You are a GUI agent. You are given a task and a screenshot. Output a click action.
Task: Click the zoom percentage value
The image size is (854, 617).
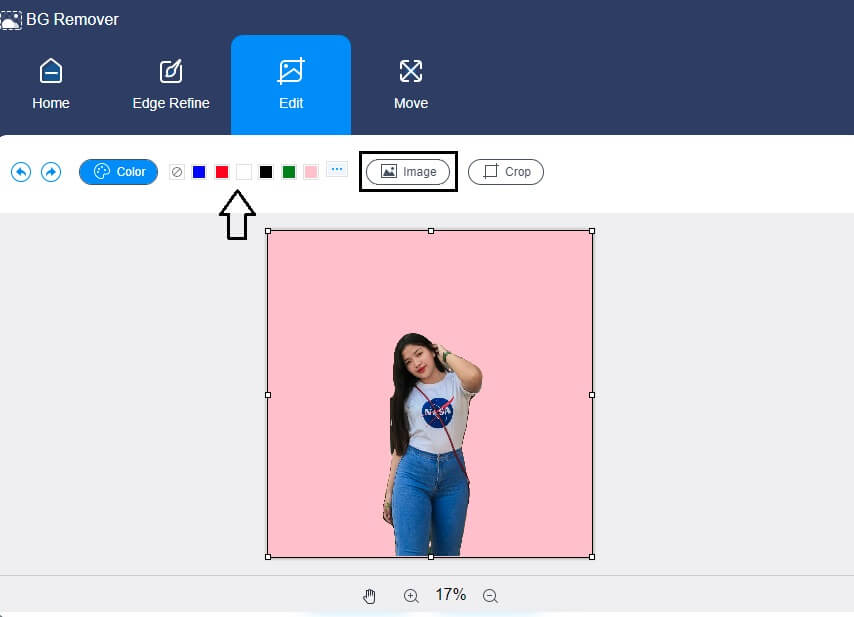pyautogui.click(x=451, y=594)
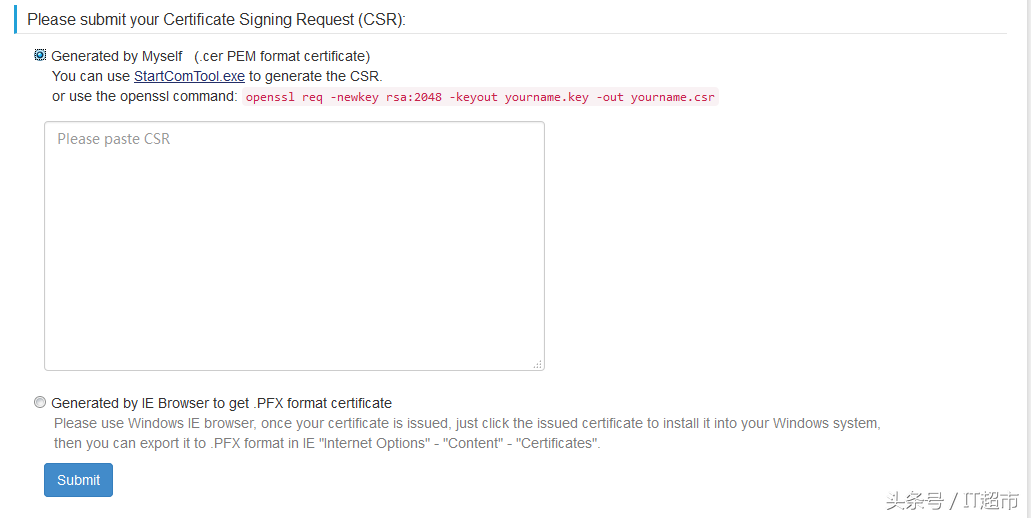Click the CSR text area resize handle
The width and height of the screenshot is (1031, 518).
point(538,365)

=======

▸ Work instructions
Transcribe the records above exactly as they appear, leaving out any pictures.

▸ Result below
You are a GUI agent. You are given a task and a screenshot. Output a click action.
Task: Click the zoom percentage value
The image size is (854, 617).
pyautogui.click(x=451, y=594)
Click the CSR text area resize handle
The width and height of the screenshot is (1031, 518).
point(538,365)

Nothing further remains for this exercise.